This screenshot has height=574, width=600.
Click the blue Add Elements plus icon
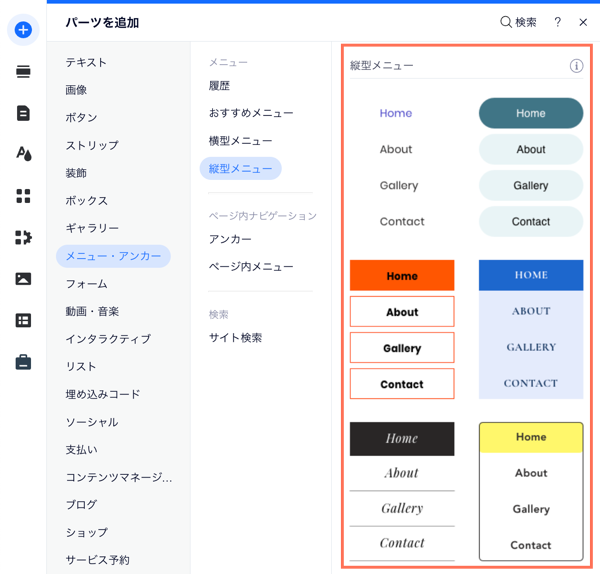click(23, 30)
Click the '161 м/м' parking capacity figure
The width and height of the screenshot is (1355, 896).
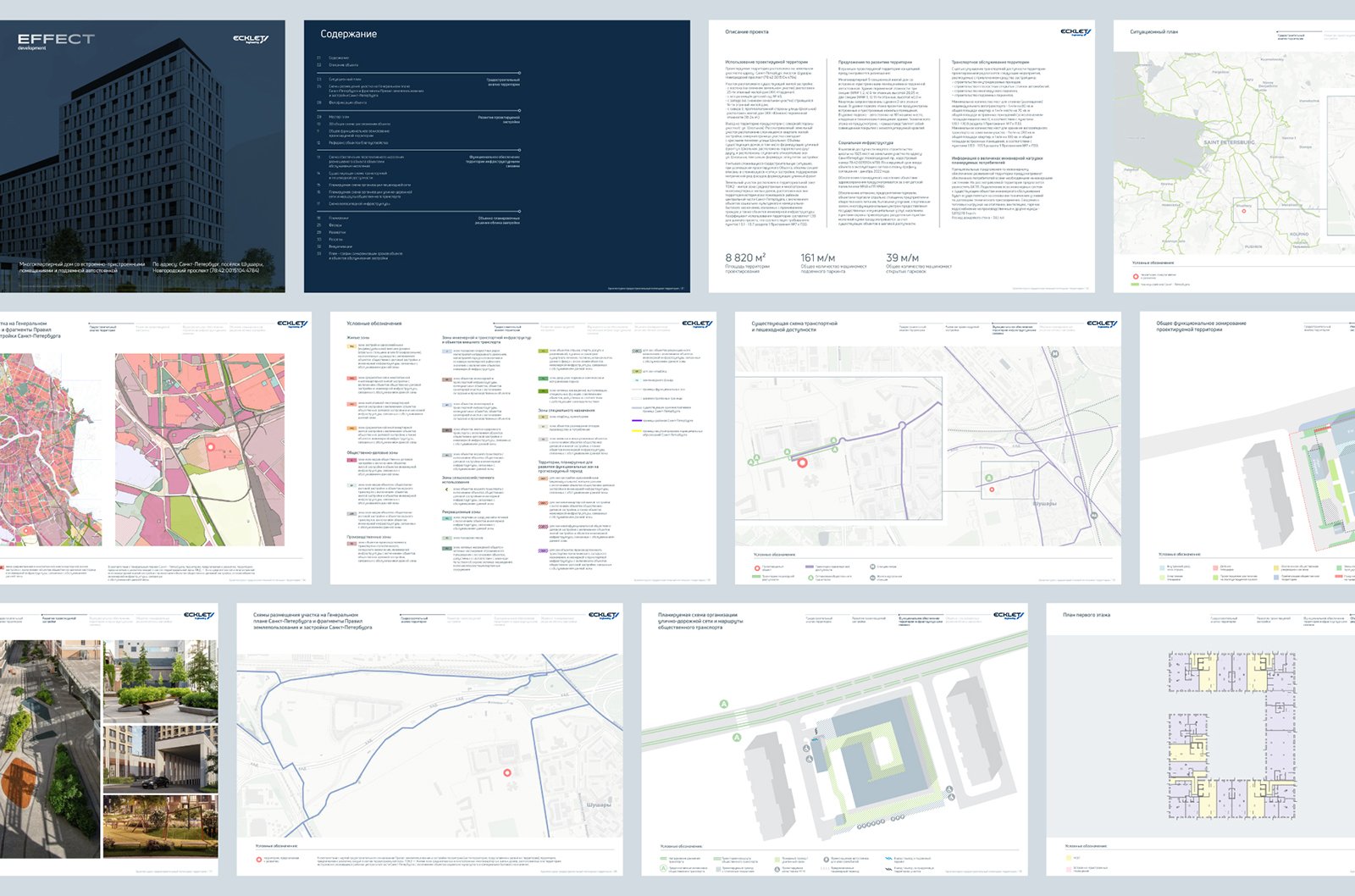click(818, 257)
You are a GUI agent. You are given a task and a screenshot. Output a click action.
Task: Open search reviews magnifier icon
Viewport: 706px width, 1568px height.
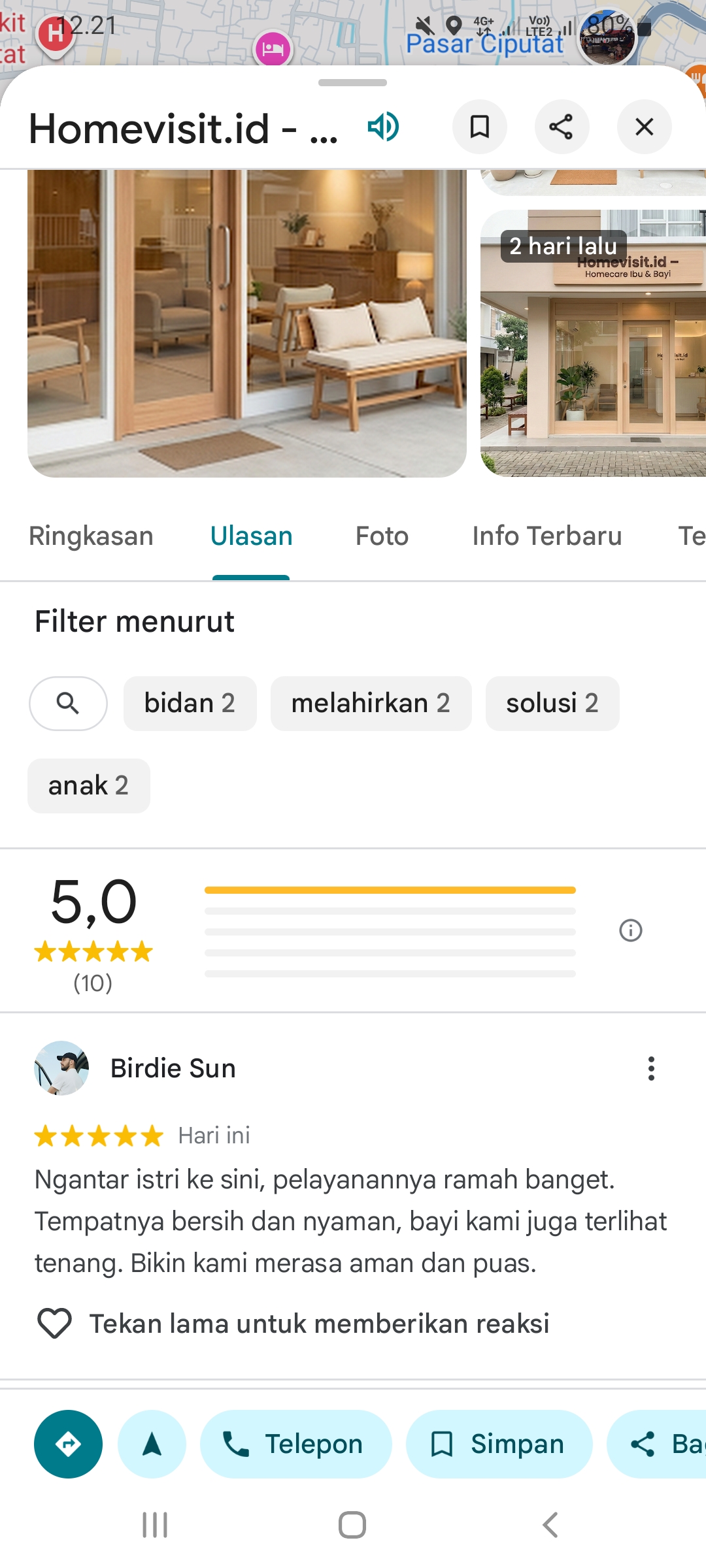pyautogui.click(x=68, y=704)
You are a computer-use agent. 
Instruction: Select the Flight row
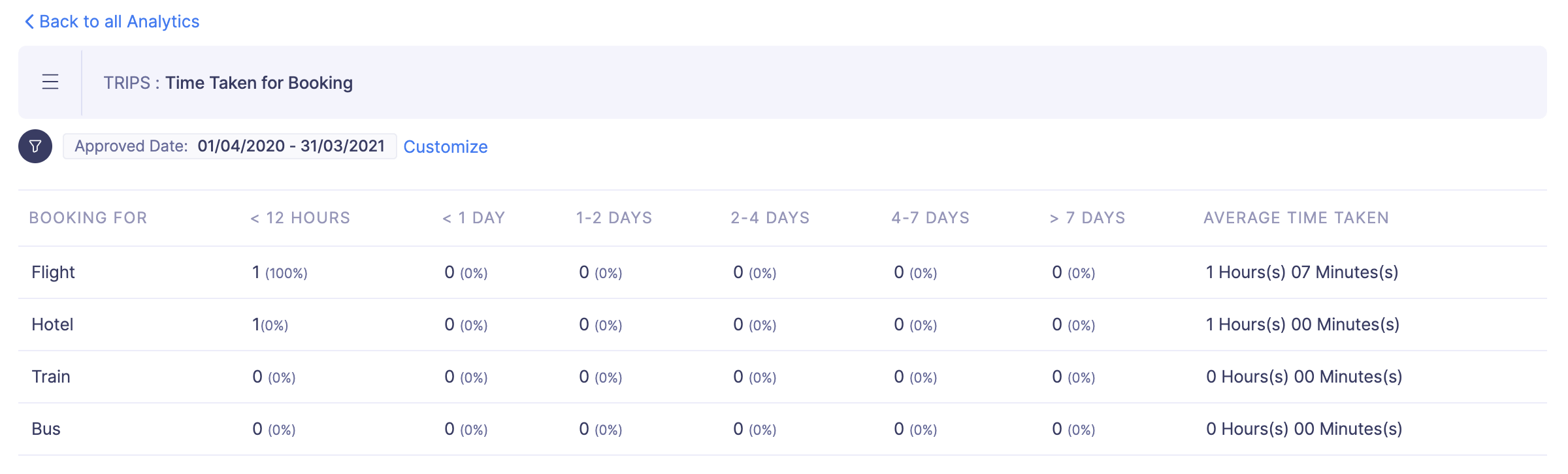click(53, 272)
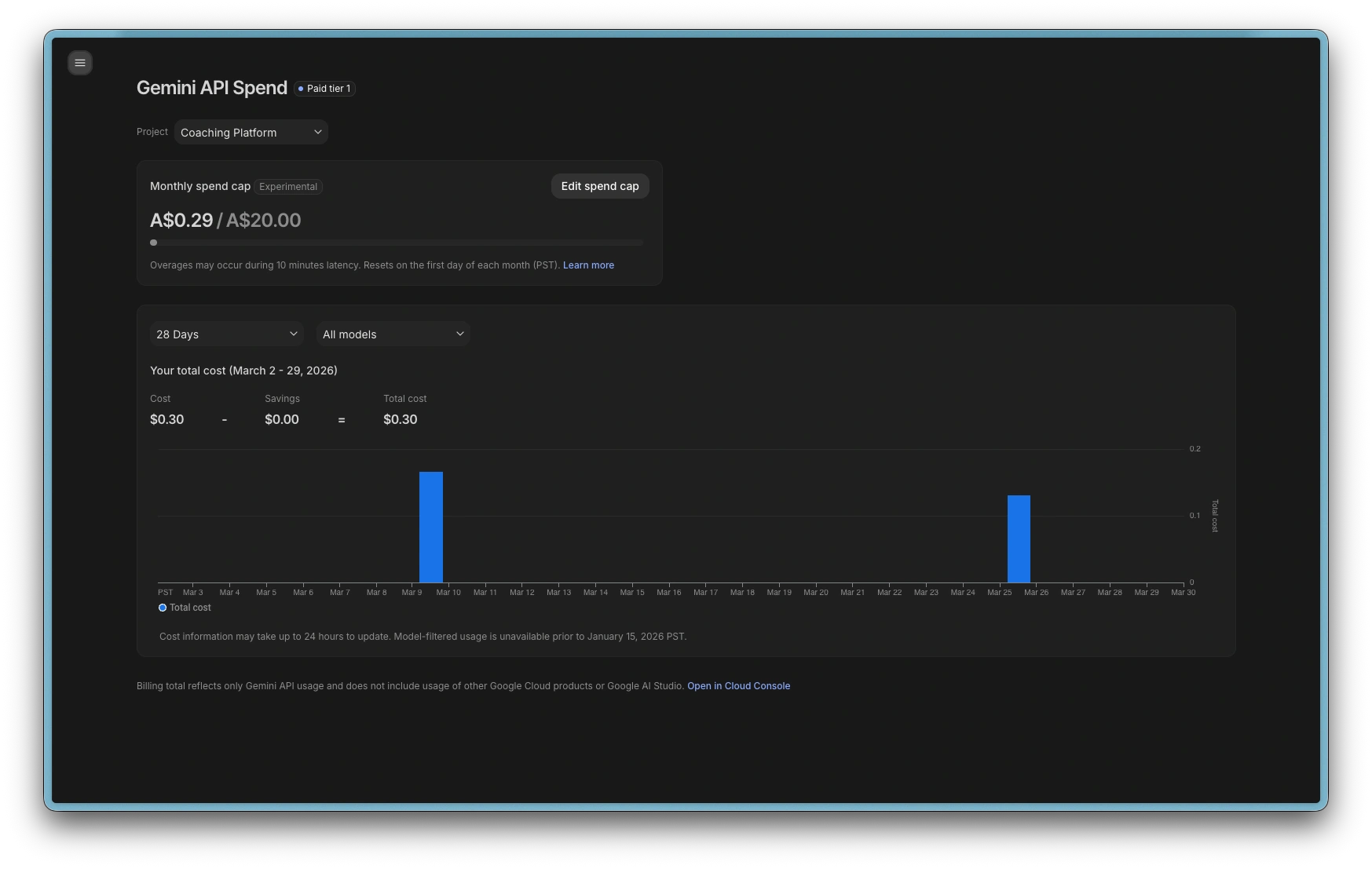Screen dimensions: 1372x869
Task: Select the Mar 9 cost bar
Action: pyautogui.click(x=431, y=527)
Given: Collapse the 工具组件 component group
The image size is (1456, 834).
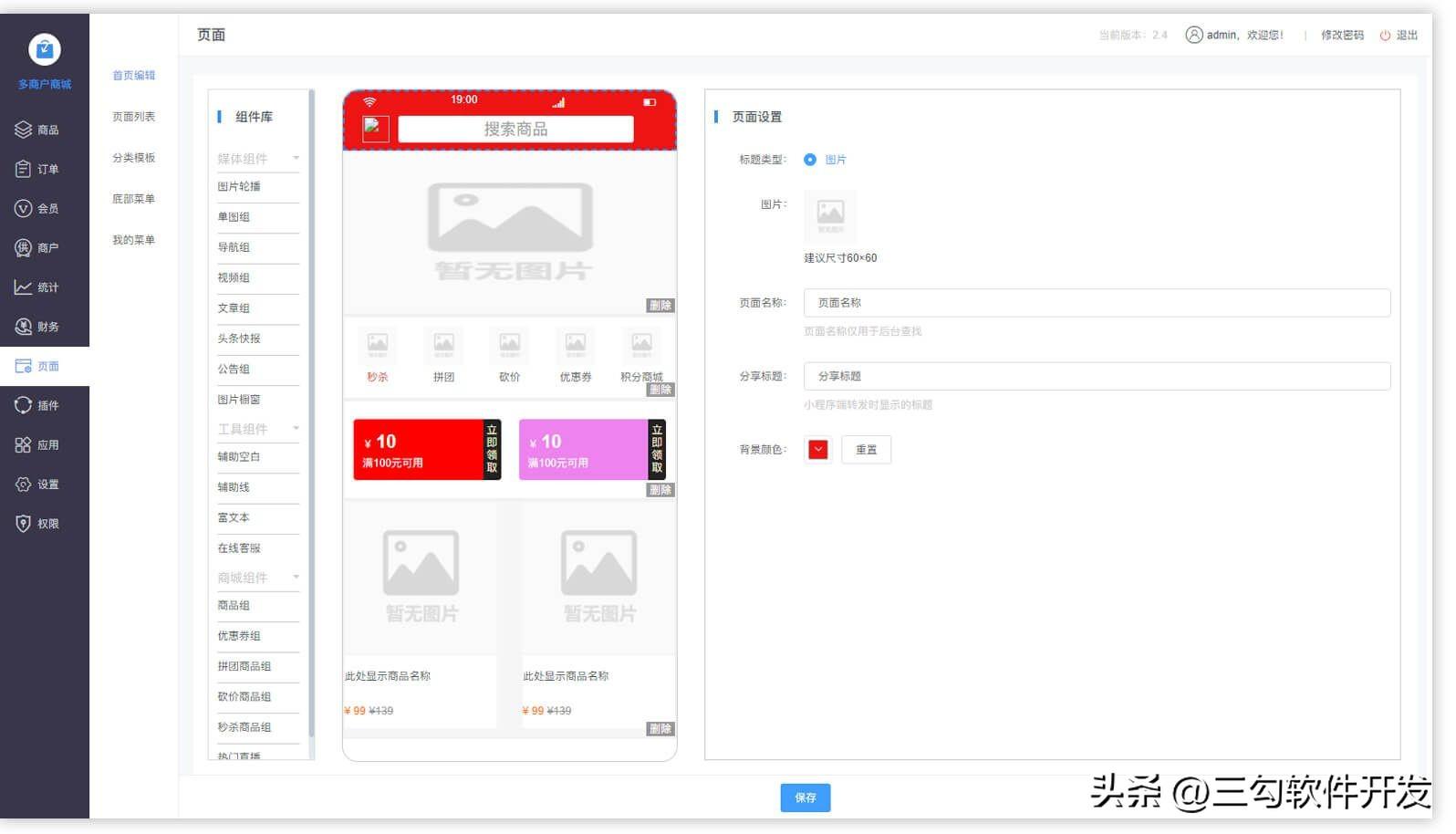Looking at the screenshot, I should pyautogui.click(x=296, y=429).
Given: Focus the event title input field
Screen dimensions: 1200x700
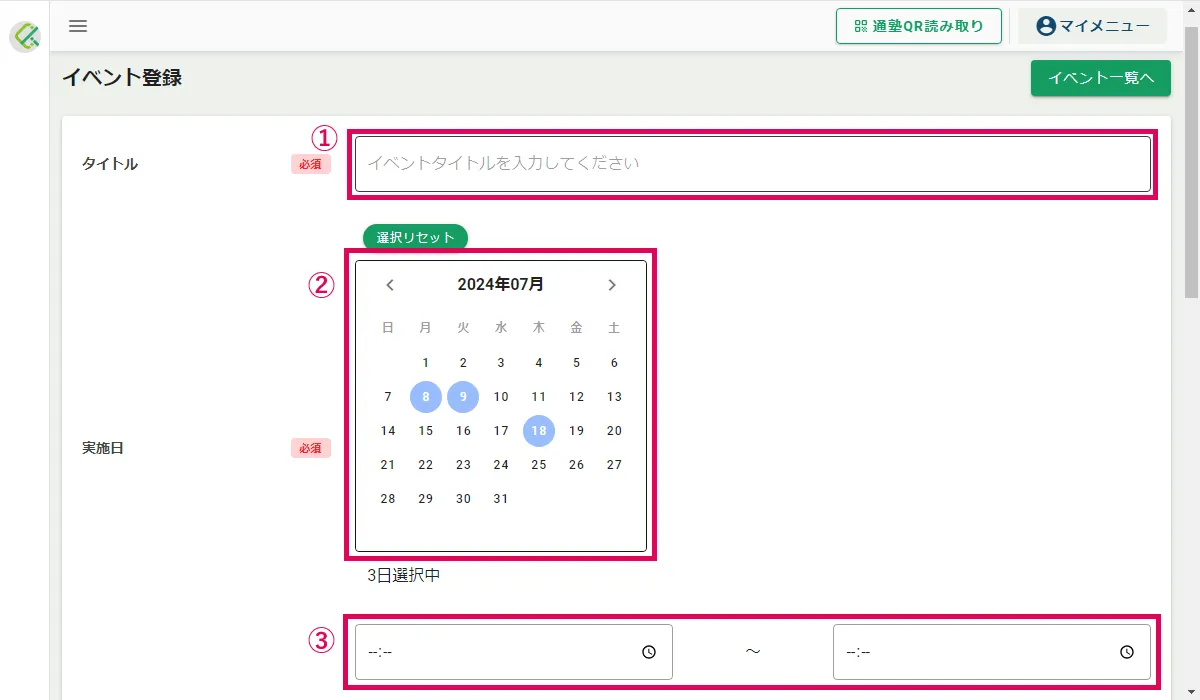Looking at the screenshot, I should pos(753,163).
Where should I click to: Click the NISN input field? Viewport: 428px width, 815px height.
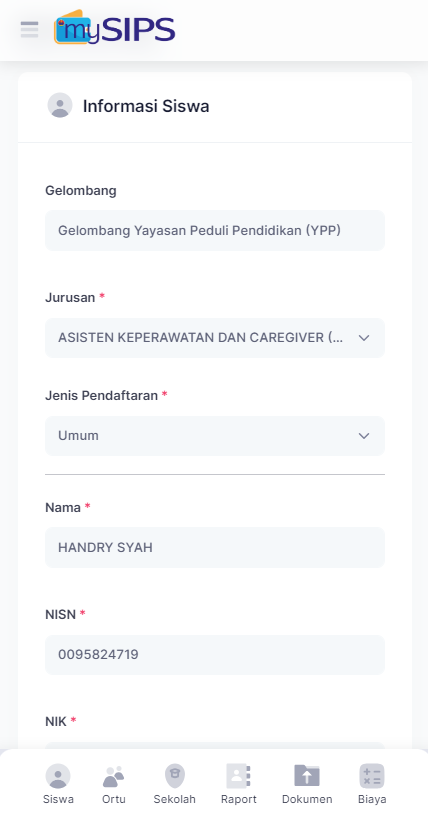click(215, 655)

| About this task |
Whatever the records hold apart from pictures should be repeated exactly.

| Solution to this exercise |
This screenshot has height=574, width=600.
Click the blue Add Elements plus icon
click(23, 30)
Click the '161 м/м' parking capacity figure
The width and height of the screenshot is (1355, 896).
click(818, 257)
You are a GUI agent. You are given a task and a screenshot. Output a click action.
Task: Open search reviews magnifier icon
Viewport: 706px width, 1568px height.
pyautogui.click(x=68, y=704)
You are a computer-use agent. 
Instruction: Select the Flight row
click(53, 272)
Screen dimensions: 1372x869
Task: Select the Mar 9 cost bar
Action: pyautogui.click(x=431, y=527)
Given: Collapse the 工具组件 component group
The image size is (1456, 834).
Looking at the screenshot, I should pyautogui.click(x=296, y=429).
Given: Focus the event title input field
Screen dimensions: 1200x700
Looking at the screenshot, I should pos(753,163).
Where should I click to: Click the NISN input field? Viewport: 428px width, 815px height.
click(215, 655)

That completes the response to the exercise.